1949 - Usa (95’). Prod. RKO (John Houseman). Real. Nicholas Ray. Roteiro: Charles Scheene, Nicholas Ray, a partir de “Thieves Like Us”, de Edward Anderson. Foto: George F. Diskant. Música: Leigh Harline. Int: Cathy O’Donnel (Keechie), Farley Granger (Bowie), Howard da Silva (Chickmaw), Jay, C. Flippen (T. Dub), Helen Craig (Mattie), Will Wright (Mobley), Ian Wolfe (Hawkins).
Primeiro filme de Nicholas Ray, inscrito no campo ao mesmo tempo estrito e aberto a todas as transgressões do filme noir. Desde sua primeira obra, e de uma forma quase espontânea, Ray torna-se um expert na transgressão de gêneros. Ele negligencia, ainda mais que Huston em The asphalt jungle, a ação propriamente dita, escamoteia várias cenas espetaculares e passa de lado pela briga onde Howard da Silva (Chickamaw) encontra a morte. O que lhe interessa é mergulhar seu casal de jovens inocentes, Bowie e Keechie, em um mundo noturno e violento, composto quase unicamente de lugares de passagem (motel, sala de espera, auto-estrada), onde se esvaem a melancolia e a angústia dos personagens que os atravessam. O relevo selvagem dos personagens secundários, Chickamaw o cego, Mattie a delatora, que em si mesmos interessam pouco a Nicholas Ray, lhe servirá para exaltar a juventude e a vulnerabilidade dos dois heróis, descritos com este tom de lirismo terno e empolgante que nunca teve tanta força quanto em seu estilo.
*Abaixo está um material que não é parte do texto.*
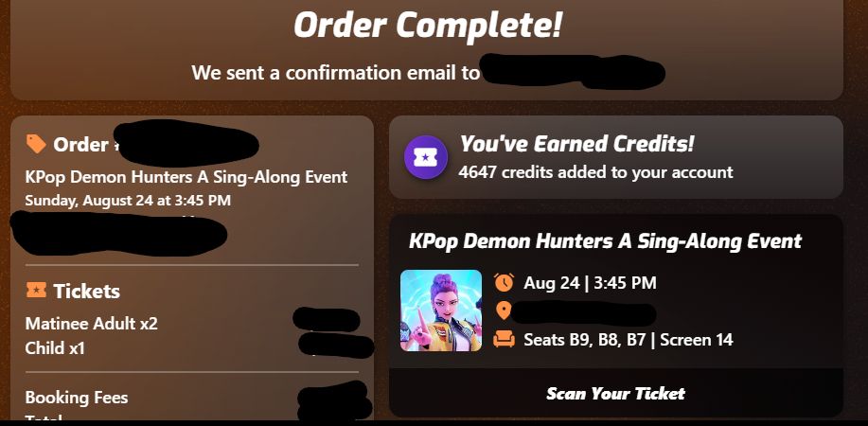Click the Order Complete! heading
Screen dimensions: 868x426
point(427,26)
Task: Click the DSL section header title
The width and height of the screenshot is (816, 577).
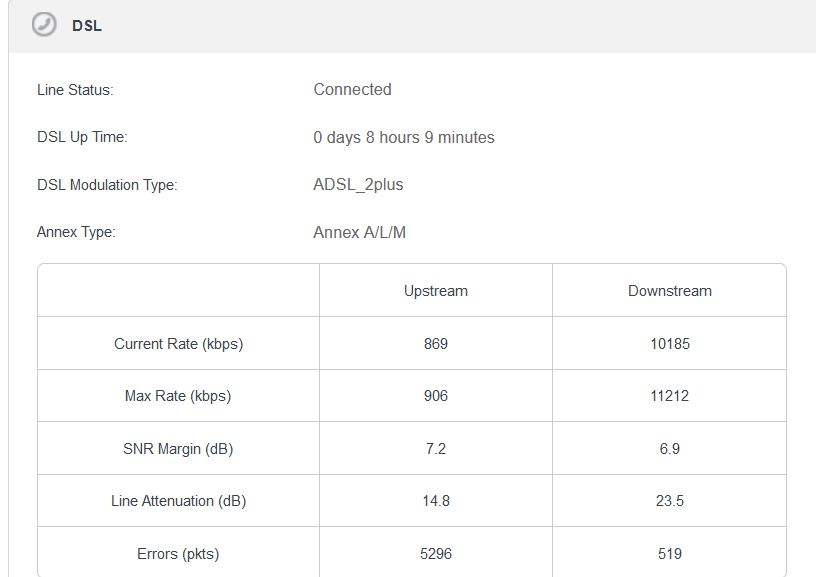Action: click(87, 26)
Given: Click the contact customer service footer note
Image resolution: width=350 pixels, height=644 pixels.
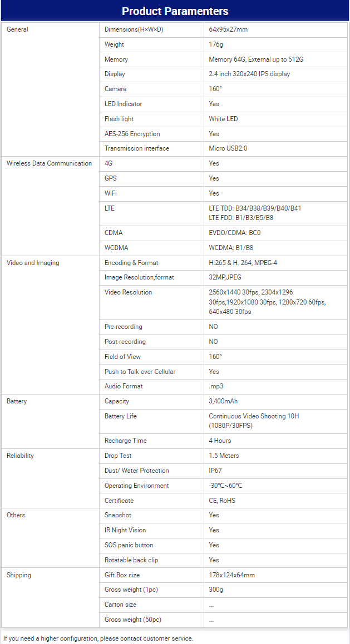Looking at the screenshot, I should pos(98,638).
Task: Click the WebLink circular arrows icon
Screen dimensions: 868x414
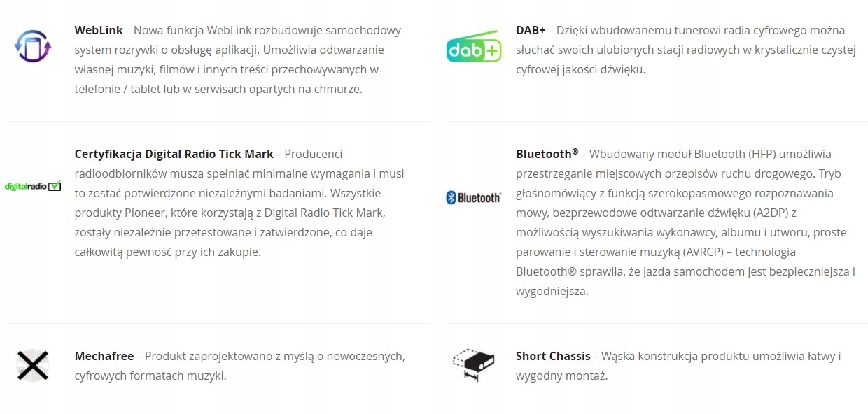Action: (33, 48)
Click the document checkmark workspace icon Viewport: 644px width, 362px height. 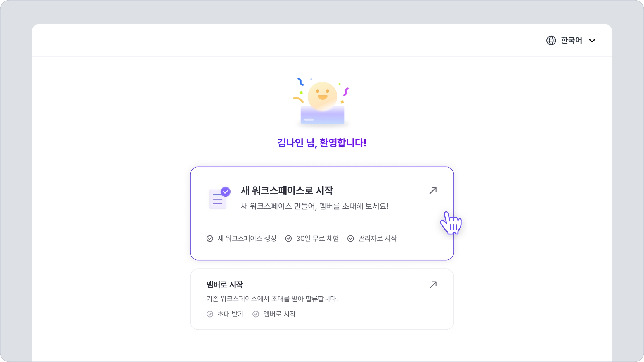[220, 198]
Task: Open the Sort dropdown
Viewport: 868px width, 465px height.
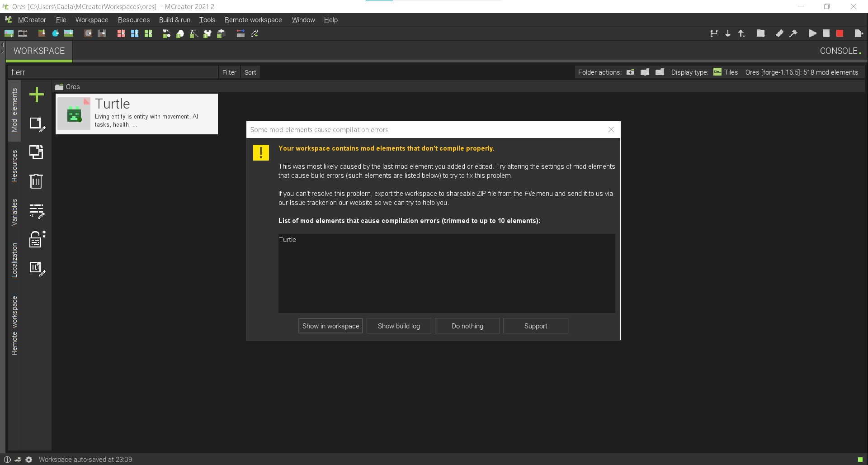Action: (x=250, y=72)
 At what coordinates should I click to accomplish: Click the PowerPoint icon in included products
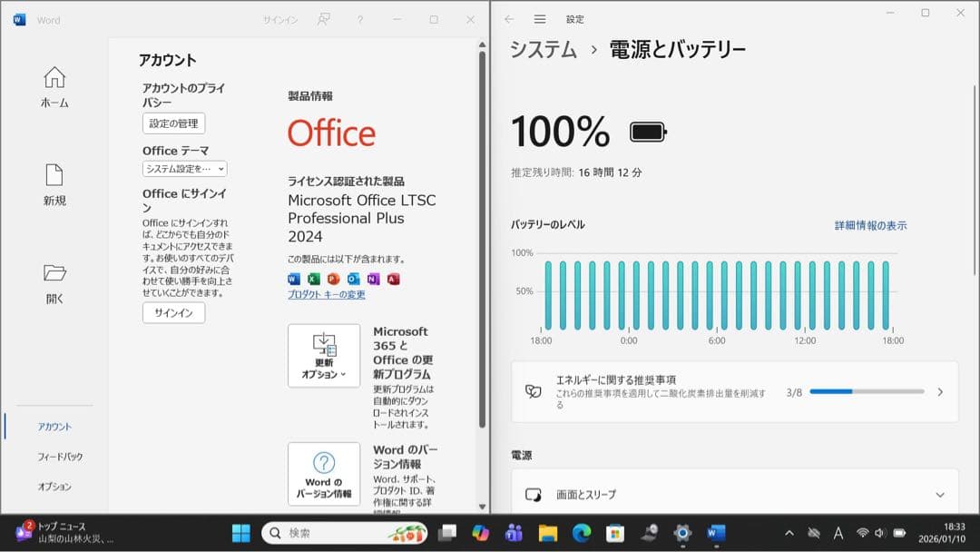[334, 279]
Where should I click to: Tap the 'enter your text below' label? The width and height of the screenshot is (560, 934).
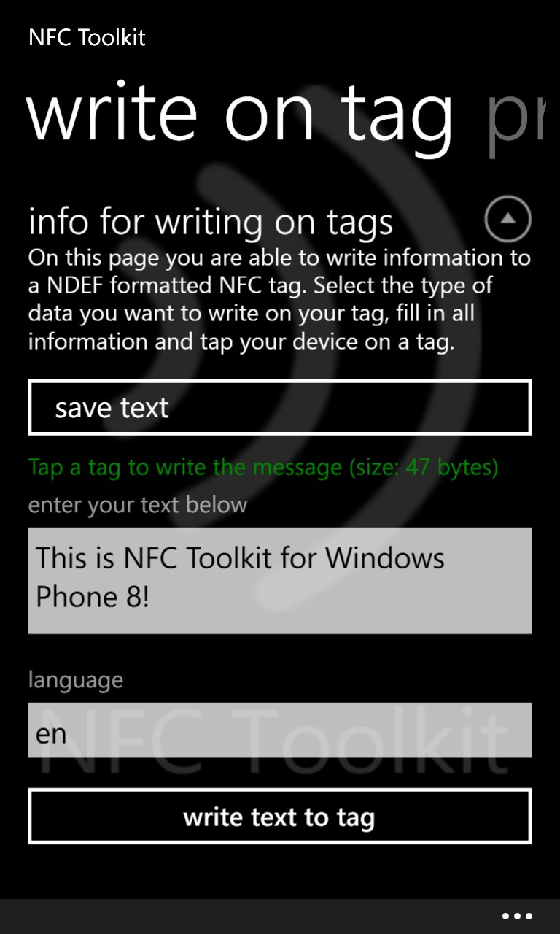(x=138, y=505)
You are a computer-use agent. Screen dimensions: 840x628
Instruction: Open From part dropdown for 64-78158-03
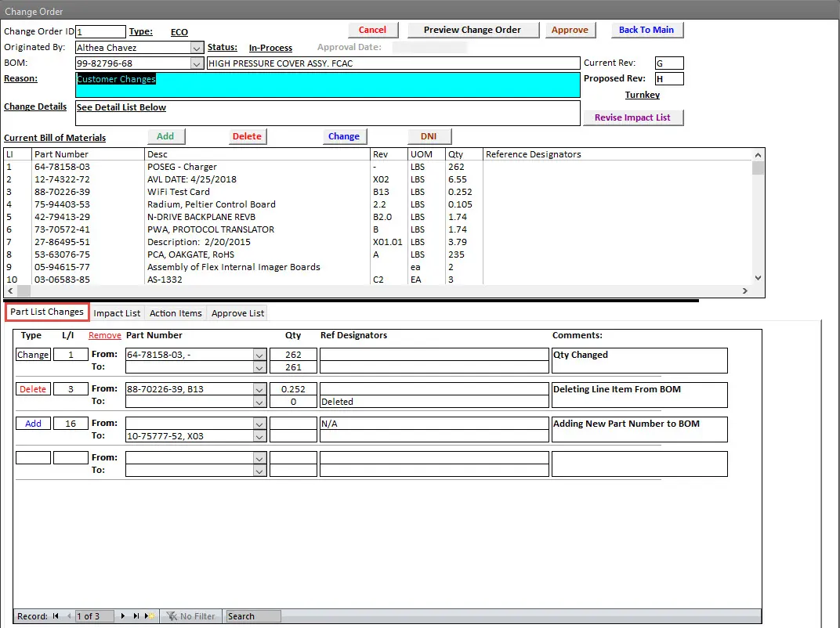point(259,355)
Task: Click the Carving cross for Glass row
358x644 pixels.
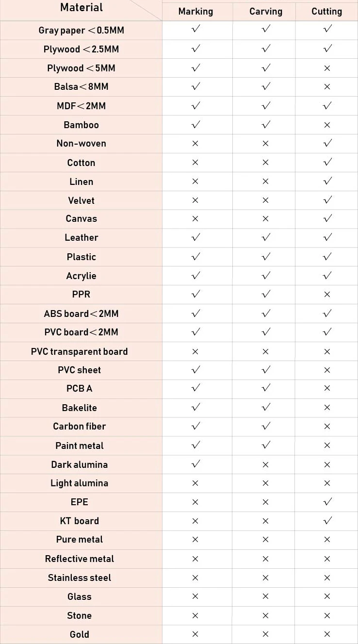Action: tap(265, 596)
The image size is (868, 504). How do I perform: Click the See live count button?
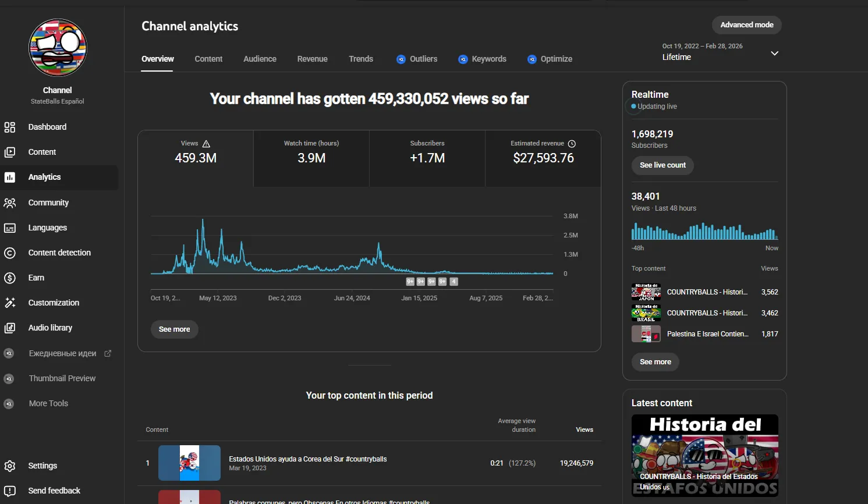tap(662, 165)
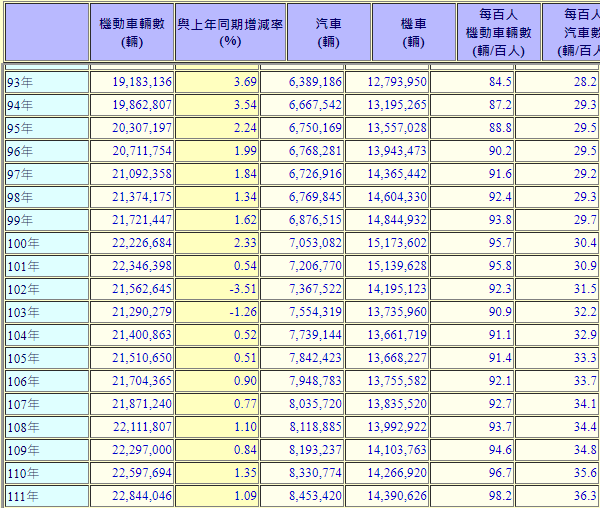Screen dimensions: 600x508
Task: Click the 機動車輛數 column header
Action: point(132,32)
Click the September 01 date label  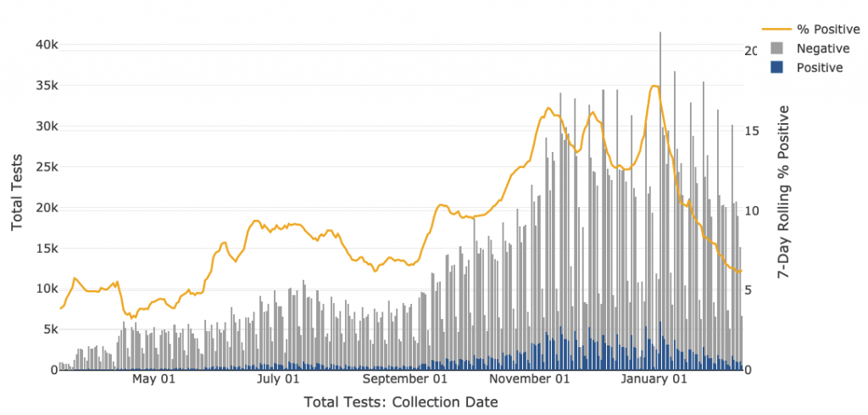tap(403, 379)
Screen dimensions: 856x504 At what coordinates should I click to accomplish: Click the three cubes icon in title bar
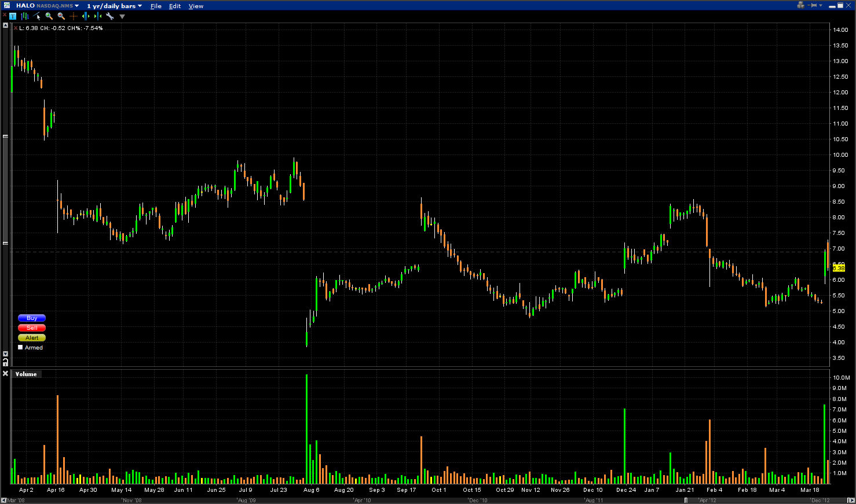(x=800, y=5)
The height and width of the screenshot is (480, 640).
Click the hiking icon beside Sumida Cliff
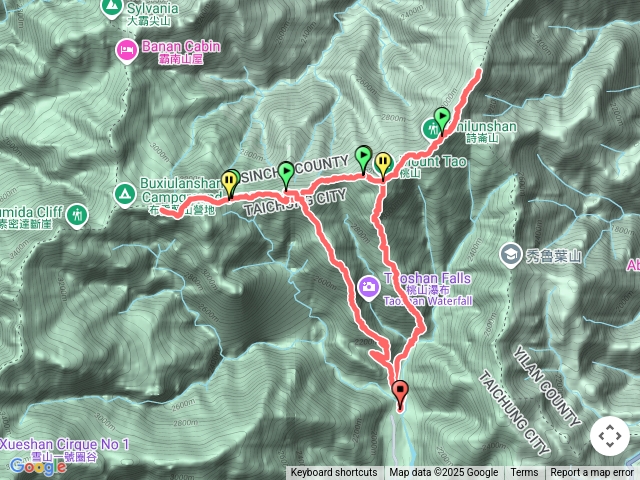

Como em muitos de seus filmes, trata-se aqui essencialmente de uma obra poética, ou seja, uma obra na qual a figura da metáfora orienta toda intriga do filme, tanto em seus desenvolvimentos quanto em seus parênteses. A desorientação, a inadaptação ao meio (a um meio degradado, apodrecido) que caracteriza os dois heróis representa a melhor imagem que Ray encontrou para exprimir o exílio interior do homem e este sentimento de estranhamento (étrangeté) a tudo , e em primeiro lugar a eles mesmos, que sentem certos seres ao longo de sua vida.
Nota: John Houseman, que na RKO deu a primeira chance a Nicholas Ray e foi um dos produtores mais criativos de Hollywood recorda (em Cahiers du Cinema, 143) que o filme foi conservado 3 anos nos arquivos da firma, assim como The set-up de Robert Wise. “Finalmente, quando Hughes decidiu vender a companhia, tiraram estes filmes dos arquivos e os colocaram no mercado”. They live by night foi completamente ignorado em sua primeira estréia americana como um filme B, e só foi realmente conhecido bem mais tarde, graças à TV. Neste ínterim, porém, a Europa havia descoberto o filme e Nicholas Ray. É preciso acrescentar que, apesar de algumas superficiais semelhanças de roteiro, o filme não tem nada a ver com You only live once (que Ray não tinha ainda visto na época) nem com Gun crazy (Joseph Lewis, 1948). Remake sob o título Thieves like us por Robert Altman em 1974.
Jacques Lourcelles. Traduzido por Luiz Soares Júnior.